On 4 June 1944 Umberto of Savoy, Lieutenant-General of the Realm, appointed him as Minister of the Royal House, replacing Pietro d'Acquarone. During the following two years Lucifero was thus the main liaison between the royal family and the government; after the end of the war, he organized the campaign in favor of the monarchy in the run-up to the institutional referendum of 2 June 1946. After the defeat of the monarchy in the referendum, from 2 to 13 June 1946 he managed the delicate transitional phase, and on 13 June, following the attribution by the Council of Ministers of the powers of provisional head of state to the head of government Alcide De Gasperi, he drafted the text of the last proclamation of King Umberto II.

After the King's departure for exile in Portugal, he remained his only official representative in Italy. In this capacity he represented the former king on the occasion of the funerals of the victims of the Vajont disaster and of those of the Years of Lead, as well as at those of Popes Pius XII, John XXIII, Paul VI and John Paul I and at the enthronement ceremonies of their successors. He also dealt with the charitable activity of Umberto II and his contacts with the political world. In 1948 he was offered the post of senator for life by President Luigi Einaudi, but declined the offer. On 4 September 1969, on the occasion of his sixty-fifth birthday, Umberto II appointed him a Knight of the Supreme Order of the Most Holy Annunciation; the only case in nearly forty years, along with that of Vittorio Cini, of granting the highest honor of the House of Savoy to a personality who was neither a head of state nor a member of a royal dynasty.

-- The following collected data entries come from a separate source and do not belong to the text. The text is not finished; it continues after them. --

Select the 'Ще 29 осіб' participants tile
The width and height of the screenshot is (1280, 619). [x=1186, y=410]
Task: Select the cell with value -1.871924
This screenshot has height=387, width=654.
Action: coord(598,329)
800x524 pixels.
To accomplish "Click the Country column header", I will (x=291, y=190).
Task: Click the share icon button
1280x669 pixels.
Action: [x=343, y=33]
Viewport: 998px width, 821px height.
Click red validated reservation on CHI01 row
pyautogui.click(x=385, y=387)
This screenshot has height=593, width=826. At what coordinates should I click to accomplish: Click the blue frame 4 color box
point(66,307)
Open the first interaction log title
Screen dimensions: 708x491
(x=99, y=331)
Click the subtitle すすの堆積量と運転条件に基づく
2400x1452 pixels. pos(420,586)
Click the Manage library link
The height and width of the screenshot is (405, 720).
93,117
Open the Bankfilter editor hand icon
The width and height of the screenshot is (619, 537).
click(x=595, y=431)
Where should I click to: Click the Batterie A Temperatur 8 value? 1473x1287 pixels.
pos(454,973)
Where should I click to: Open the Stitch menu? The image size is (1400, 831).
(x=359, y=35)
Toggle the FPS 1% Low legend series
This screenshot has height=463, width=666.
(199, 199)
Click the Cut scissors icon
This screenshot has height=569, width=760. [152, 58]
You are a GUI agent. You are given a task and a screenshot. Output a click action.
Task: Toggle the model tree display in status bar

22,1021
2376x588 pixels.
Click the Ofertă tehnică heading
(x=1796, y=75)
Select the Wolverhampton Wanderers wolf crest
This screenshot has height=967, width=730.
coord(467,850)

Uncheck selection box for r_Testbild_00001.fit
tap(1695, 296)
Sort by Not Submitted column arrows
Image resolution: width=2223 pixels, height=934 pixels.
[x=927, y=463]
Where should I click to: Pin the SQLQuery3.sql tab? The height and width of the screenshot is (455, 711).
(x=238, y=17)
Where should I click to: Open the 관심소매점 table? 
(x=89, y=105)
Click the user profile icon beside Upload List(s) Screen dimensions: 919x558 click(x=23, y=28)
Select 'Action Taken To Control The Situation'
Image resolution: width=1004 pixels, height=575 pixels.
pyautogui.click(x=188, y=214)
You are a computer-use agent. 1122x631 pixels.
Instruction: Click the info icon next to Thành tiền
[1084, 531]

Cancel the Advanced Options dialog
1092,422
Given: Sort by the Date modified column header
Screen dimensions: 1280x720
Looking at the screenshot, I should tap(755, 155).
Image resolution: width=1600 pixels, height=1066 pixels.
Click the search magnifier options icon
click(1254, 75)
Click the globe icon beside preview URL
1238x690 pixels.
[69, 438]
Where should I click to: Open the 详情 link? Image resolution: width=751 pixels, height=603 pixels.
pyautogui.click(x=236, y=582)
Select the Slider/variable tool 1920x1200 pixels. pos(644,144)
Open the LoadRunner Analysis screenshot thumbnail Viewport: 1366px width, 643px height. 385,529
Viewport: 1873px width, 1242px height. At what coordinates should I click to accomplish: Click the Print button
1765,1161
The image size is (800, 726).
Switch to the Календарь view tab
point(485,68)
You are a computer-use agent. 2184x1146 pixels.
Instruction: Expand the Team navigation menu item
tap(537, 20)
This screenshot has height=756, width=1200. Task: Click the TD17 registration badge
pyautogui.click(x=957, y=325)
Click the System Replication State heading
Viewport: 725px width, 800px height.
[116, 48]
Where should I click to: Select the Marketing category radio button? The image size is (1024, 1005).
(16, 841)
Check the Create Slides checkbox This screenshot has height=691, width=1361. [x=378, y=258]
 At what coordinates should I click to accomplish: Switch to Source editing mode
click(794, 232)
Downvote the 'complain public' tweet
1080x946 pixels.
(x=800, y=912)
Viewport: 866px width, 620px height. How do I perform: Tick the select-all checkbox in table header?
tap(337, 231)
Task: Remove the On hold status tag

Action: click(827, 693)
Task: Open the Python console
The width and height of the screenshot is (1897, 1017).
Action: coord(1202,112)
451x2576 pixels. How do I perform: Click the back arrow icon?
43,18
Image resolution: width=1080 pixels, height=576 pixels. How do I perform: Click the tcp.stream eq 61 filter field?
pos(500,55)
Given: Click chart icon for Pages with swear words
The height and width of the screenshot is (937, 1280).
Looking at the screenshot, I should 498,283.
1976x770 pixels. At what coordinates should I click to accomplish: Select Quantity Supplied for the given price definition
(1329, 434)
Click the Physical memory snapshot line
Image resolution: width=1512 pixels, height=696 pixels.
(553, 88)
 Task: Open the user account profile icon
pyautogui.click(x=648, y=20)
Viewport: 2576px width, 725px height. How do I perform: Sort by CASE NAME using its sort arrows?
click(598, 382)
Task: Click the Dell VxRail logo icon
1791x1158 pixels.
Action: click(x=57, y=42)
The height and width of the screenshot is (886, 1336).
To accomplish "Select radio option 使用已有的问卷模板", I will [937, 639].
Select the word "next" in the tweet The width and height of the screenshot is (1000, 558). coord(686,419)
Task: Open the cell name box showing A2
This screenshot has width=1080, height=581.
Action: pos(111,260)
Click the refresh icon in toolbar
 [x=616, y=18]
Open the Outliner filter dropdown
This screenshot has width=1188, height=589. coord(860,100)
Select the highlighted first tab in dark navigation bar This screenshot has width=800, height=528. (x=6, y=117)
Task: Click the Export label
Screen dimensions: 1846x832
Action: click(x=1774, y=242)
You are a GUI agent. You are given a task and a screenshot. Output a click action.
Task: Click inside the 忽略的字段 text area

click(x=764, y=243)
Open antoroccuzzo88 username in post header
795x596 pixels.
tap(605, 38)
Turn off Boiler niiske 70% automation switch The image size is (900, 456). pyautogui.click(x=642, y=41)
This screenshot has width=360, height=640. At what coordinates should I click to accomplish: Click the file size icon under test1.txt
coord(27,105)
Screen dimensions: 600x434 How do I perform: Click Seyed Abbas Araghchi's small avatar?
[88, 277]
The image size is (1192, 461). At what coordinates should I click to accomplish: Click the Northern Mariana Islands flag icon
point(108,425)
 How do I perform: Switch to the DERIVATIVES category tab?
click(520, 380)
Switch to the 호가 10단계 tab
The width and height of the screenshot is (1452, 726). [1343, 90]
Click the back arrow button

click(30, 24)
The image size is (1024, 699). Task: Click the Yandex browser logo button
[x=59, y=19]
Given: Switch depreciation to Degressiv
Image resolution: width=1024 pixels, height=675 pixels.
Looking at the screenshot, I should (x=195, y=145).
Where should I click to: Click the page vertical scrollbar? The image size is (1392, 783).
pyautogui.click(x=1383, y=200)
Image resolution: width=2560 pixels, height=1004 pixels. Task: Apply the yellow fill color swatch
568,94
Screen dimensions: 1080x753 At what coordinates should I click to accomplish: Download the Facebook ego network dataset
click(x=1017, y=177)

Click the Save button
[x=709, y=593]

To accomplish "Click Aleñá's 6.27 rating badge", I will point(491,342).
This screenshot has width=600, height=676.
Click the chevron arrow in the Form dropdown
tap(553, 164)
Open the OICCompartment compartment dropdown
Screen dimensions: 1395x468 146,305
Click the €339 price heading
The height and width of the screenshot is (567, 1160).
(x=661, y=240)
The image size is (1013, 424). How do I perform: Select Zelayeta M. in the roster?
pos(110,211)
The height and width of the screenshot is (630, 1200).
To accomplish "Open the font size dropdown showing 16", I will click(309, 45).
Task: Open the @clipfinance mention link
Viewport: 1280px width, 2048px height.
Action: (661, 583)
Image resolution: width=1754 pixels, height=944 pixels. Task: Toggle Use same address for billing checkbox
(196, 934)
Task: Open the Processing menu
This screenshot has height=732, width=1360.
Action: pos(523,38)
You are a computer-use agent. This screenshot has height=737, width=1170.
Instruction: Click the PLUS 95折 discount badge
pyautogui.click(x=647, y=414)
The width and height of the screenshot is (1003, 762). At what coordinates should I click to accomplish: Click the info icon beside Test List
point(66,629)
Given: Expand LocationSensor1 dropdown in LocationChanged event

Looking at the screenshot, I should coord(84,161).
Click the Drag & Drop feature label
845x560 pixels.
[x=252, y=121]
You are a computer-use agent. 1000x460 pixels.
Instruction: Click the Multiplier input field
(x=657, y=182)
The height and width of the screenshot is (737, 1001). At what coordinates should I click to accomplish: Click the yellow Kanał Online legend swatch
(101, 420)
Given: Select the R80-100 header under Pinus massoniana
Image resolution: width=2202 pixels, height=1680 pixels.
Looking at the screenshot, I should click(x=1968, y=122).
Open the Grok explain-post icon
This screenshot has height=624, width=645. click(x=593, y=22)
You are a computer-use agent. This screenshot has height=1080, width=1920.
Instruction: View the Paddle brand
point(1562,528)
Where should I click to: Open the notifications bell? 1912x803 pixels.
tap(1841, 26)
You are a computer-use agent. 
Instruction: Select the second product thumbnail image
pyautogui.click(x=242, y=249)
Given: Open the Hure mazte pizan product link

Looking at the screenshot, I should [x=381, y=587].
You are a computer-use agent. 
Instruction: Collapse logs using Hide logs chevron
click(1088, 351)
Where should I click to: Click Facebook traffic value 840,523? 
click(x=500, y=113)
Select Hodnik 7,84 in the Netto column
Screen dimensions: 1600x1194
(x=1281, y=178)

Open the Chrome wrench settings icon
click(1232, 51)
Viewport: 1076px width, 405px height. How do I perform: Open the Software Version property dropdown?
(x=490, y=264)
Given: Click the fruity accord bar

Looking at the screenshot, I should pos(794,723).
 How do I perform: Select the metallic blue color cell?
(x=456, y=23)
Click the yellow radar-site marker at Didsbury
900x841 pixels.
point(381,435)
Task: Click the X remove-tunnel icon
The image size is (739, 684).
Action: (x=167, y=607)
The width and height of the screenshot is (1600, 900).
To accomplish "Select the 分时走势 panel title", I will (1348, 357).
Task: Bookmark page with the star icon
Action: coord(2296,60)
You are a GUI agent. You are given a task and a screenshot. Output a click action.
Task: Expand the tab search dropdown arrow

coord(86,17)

On 18 March 1983, after the death of Umberto, he was ousted from his role by the son of the former king, Vittorio Emanuele of Savoy. During his final years he published essays, biographies, literary and theatrical works, collaborated with newspapers and periodicals, and remained a staunch monarchist to the end, always claiming that the 1946 referendum was invalid, in interviews given as late as 1996. He died in Rome in 1997, and as dictated in his last will, he was buried in the monumental cemetery of Crotone, to whose municipal library, named after his father Armando Lucifero, he had donated his voluminous private correspondence in 1996. His diaries from 1944 to 1946 were published in 2002 with the title L'ultimo re (The Last King).